This week’s offerings on the new release shelf include one of the biggest hits of the summer (maybe the only one that wasn’t about superheroes or talking animals) and an artsy exploitation effort from the director of Drive. Plus: a summer sleeper comedy, a devastating new documentary on Netflix, and a Criterion edition of one of our favorite cult movies.
ON NETFLIX
Audrie & Daisy : Directors Bonni Cohen and Jon Shenk document two parallel stories of sexual assault and online harassment, one ending in suicide, the other in activism. The film is, needless to say, utterly infuriating, and if you’d gotten over the whole debacle in Maryville, which is one of the cases explored here, wait until you hear county sheriff Darren White respond to the assertion that the crimes in that case were “committed by boys” with a chuckle and a smug, “Were they?” Yet such moments are enlightening – they’re rape culture bottled, alongside tweets and Facebook messages horrifying in their viciousness, and interrogation and deposition tapes shocking in their shrugginess. The filmmaking is mostly inventive and effective (though the score, as in far too many activist documentaries, is irritatingly pedestrian); this is a compelling story, told with tenderness and sensitivity.
ON BLU-RAY / DVD/ VOD
Central Intelligence : On its surface, this summer hit sounds like the worst kind of wheezy buddy action/comedy – but it’s not, thanks to a witty script by Neighbors and Mindy Project co-star Ike Barinholtz, David Stassen, and director Rawson Marshall Thurber (Dodgeball, We’re the Millers), and engaging lead performances by Kevin Hart and, especially, Dwayne “The Rock” Johnson. His delightfully goofy/geeky take on the tough-guy super-spy is endlessly entertaining, while Hart makes a good foil; they cook up something akin to the old Gene Wilder/Richard Pryor team-ups, with laughs and heart a-plenty. (Includes audio commentary, alternate scenes, “line-o-rama,” featurettes, gag reel, and unrated version.)

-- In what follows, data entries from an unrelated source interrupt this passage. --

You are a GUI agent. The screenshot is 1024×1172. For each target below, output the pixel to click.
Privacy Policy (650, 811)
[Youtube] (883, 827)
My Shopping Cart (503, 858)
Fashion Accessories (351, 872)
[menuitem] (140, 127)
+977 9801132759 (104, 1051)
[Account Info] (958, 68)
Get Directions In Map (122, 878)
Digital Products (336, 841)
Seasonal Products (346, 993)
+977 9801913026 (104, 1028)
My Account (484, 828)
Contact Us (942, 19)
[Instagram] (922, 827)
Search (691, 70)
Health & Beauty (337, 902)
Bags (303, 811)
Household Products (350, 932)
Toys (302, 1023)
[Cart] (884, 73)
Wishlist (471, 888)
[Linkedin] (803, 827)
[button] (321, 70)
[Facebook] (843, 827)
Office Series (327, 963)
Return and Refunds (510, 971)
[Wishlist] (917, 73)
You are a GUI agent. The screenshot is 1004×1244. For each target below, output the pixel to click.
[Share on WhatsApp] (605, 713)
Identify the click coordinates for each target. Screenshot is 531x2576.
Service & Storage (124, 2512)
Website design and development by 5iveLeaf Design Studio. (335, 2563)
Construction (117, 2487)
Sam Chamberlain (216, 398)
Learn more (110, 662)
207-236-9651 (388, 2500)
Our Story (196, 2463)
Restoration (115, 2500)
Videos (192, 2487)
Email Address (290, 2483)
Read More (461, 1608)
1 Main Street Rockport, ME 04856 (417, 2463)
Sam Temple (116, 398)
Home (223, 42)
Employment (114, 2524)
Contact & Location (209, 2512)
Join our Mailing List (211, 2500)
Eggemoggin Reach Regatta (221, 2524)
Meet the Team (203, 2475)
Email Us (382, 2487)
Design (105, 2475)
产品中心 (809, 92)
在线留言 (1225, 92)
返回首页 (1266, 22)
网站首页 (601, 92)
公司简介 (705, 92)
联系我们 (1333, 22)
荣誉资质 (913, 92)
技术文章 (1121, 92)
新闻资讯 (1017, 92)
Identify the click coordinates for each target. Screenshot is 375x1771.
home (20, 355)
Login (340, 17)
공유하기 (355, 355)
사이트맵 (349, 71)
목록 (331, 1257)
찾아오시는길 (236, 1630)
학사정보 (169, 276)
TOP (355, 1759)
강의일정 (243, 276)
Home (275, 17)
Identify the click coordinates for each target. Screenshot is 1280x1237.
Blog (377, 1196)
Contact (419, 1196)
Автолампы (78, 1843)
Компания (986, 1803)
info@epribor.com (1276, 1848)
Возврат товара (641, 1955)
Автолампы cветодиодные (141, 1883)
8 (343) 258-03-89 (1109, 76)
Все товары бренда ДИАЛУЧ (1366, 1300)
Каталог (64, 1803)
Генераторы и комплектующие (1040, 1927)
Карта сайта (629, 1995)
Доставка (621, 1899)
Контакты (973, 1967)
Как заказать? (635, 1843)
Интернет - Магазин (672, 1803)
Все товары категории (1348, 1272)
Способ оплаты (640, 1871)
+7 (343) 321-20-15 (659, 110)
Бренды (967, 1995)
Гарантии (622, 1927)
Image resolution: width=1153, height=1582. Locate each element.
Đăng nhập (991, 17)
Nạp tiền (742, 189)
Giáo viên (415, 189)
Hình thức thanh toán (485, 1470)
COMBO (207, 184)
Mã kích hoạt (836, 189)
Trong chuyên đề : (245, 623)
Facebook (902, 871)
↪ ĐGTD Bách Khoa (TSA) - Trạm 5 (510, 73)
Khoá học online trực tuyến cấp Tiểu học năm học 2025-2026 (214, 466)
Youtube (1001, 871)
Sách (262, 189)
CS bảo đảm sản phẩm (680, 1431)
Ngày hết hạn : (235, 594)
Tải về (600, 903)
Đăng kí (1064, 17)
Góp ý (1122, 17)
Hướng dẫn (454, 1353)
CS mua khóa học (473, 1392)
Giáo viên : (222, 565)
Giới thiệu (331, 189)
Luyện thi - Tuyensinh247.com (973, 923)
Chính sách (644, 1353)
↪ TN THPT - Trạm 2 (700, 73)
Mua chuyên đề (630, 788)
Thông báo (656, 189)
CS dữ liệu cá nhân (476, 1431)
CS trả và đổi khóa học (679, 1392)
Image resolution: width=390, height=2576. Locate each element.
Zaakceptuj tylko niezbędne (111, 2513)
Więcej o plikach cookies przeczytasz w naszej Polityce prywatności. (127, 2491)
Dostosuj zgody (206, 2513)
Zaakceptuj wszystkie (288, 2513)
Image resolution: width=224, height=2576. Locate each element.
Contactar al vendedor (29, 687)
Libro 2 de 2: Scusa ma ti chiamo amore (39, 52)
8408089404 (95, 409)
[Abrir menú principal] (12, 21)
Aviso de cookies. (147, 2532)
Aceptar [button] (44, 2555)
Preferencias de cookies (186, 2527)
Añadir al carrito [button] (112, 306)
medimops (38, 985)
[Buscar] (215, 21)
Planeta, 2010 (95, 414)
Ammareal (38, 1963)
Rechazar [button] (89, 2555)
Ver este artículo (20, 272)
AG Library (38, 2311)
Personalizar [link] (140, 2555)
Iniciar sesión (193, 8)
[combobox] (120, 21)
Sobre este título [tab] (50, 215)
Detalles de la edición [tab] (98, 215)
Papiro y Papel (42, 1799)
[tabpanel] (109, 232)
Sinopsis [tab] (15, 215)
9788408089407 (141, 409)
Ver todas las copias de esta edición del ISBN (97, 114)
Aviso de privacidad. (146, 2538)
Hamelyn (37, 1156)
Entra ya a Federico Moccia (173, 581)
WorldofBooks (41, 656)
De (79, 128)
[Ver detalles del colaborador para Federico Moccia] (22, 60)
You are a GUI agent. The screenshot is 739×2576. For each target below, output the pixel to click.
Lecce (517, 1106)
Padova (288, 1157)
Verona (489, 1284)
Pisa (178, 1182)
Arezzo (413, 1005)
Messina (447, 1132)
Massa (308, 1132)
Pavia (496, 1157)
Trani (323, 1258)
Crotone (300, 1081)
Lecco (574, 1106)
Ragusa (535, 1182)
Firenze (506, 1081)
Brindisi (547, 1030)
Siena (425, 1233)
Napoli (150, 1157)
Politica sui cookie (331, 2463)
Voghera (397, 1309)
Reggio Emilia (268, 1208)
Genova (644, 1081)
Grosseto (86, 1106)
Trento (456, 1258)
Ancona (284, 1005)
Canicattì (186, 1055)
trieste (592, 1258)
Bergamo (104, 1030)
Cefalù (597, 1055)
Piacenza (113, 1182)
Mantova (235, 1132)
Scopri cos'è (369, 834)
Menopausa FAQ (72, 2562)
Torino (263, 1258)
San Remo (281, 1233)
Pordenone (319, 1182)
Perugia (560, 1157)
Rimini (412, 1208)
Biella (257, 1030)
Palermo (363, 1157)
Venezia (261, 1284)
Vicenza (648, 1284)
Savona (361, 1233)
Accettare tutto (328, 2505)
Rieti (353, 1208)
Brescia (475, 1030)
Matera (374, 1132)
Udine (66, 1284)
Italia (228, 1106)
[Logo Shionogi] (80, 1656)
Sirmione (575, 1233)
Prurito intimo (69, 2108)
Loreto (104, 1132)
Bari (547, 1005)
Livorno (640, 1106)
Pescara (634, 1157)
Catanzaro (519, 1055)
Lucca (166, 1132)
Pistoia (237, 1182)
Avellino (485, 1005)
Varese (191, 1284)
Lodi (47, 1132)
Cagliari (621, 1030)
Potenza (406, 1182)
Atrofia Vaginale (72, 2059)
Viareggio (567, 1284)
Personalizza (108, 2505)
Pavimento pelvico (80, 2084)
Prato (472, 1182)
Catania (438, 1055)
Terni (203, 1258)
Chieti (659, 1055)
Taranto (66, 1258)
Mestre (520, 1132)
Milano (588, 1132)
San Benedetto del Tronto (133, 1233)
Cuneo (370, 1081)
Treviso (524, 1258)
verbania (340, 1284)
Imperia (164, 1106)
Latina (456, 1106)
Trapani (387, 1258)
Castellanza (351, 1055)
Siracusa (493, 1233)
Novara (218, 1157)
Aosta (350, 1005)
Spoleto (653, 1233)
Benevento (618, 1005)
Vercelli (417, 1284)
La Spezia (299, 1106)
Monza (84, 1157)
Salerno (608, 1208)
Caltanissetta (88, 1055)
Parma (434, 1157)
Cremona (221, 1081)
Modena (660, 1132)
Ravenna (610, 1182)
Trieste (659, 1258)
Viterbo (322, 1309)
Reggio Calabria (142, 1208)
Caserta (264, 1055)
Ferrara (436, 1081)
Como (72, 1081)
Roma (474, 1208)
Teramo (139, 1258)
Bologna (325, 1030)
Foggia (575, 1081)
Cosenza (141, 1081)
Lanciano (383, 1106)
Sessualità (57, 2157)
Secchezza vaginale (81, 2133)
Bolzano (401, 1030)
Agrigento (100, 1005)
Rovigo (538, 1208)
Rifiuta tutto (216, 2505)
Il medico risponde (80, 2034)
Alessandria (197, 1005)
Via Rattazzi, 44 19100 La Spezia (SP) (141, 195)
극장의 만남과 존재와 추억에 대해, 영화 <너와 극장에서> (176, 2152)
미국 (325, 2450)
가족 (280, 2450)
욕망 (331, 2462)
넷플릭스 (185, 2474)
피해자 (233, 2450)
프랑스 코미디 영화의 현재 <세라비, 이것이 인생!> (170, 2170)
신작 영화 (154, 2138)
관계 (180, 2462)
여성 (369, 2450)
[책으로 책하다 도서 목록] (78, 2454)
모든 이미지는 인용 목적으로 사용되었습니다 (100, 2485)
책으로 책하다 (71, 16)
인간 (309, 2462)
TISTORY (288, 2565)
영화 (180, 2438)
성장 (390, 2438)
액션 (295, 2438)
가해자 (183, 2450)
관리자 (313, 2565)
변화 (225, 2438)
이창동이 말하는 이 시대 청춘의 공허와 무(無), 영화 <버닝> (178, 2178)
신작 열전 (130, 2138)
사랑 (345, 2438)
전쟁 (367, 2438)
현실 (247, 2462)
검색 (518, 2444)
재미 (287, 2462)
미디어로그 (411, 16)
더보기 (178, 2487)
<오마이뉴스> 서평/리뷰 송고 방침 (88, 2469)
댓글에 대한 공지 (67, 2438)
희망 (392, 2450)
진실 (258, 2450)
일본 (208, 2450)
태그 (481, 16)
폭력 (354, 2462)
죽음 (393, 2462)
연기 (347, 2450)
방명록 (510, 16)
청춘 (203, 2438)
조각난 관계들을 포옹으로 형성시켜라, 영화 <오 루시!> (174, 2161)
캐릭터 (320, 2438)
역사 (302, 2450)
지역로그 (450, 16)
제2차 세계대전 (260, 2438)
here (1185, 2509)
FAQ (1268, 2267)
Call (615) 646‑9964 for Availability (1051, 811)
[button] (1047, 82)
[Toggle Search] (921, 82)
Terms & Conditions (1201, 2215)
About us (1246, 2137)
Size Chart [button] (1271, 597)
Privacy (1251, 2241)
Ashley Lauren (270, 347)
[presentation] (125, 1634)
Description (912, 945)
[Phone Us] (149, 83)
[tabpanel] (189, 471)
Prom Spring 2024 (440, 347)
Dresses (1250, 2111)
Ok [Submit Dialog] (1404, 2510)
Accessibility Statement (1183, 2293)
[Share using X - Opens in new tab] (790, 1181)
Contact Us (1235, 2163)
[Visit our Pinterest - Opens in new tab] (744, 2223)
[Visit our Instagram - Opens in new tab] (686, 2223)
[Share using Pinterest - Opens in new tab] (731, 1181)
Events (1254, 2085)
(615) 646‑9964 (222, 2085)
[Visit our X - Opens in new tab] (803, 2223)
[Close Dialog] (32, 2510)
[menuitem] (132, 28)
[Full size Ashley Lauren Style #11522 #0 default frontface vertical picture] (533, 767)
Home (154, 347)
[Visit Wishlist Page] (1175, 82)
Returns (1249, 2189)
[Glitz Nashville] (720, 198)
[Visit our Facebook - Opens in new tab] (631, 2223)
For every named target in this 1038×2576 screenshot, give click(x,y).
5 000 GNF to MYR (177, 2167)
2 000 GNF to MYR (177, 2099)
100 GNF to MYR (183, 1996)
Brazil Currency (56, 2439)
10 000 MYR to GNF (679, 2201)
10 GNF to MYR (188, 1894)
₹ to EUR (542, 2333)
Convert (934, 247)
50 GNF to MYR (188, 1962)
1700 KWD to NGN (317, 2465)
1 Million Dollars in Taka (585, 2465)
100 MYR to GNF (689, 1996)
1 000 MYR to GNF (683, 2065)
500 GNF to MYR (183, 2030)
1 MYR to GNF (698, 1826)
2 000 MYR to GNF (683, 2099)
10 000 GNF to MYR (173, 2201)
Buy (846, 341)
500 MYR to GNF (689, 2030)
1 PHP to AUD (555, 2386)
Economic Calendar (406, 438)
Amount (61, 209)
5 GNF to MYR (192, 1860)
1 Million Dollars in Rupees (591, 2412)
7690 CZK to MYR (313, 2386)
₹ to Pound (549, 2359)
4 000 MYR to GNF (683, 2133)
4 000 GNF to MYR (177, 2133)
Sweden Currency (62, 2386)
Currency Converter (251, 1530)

The Neon Demon : Nicolas Winding Refn’s latest is overly indulgent and intoxicated by its own cleverness and easily transposes commentary on shallowness with a lack of depth of its own. And yet there’s never a sense that it’s not exactly what its creator wants it to be – stylized, bizarre, perverse, provocative, and bonkers. It is, in other words, exactly what you’d expect from the director of Drive and Only God Forgives; he makes all-or-nothing propositions, but if you’re tuned in to his wavelength, you’ll find plenty to get off on here. (Includes audio commentary and featurettes.)
ON DVD / VOD
Hunt for the Wilderpeople : Writer/director Taiki Waititi’s follow-up to What We Do in the Shadows is admirably divergent, an eccentric mash-up of boys’ adventure tale and Rambo riff, in which an ill-advised grief and bonding trip to the New Zealand bush turns into a months-long manhunt. Sam Neill is tartly funny as gruff “Uncle Hec,” while Julian Dennison gets a star-marking turn as his foster son. Waititi keeps the gags coming at a furious clip, and while it’s not exactly a spoof, he drolly swipes the visual language of action movies and survival flicks to properly frame the absurdity. It’s a raucous good time, all light and zippy as hell, with just a little dab of pathos at the end. (Includes audio commentary, featurette, and blooper reel.)
ON BLU-RAY
Beyond the Valley of the Dolls : The Criterion Collection is giving the special edition / HD upgrade treatment to two titles of note: Mark Robson’s soapy and silly 1967 adaptation of Jacqueline Susann’s bestseller Valley of the Dolls (more on that one here), and Russ Meyer’s gleefully bananas 1970 quasi-sequel/satire, which took the showbiz melodrama tropes of the original and a million movies before it, and spun them around until they got dizzy and threw up all over the place. Beyond, originally rated X for its unapologetic sexuality (most of it female-aggressive), has all the watermarks of a Meyer movie: busty babes, nutso plotting, a super-saturated, Pop Art look, and editing so frenetic, it makes Michael Bay look like Yasujirō Ozu. With the resources of a major studio at his disposal, Meyer made pure cinema on a grand (and grandly disreputable) scale, and it still packs a deliciously subversive kick. (Includes audio commentary, Q&A footage, featurettes, screen tests, interviews, trailers, new interview with John Waters, and “The Incredibly Strange Film Show” profile of Meyer.)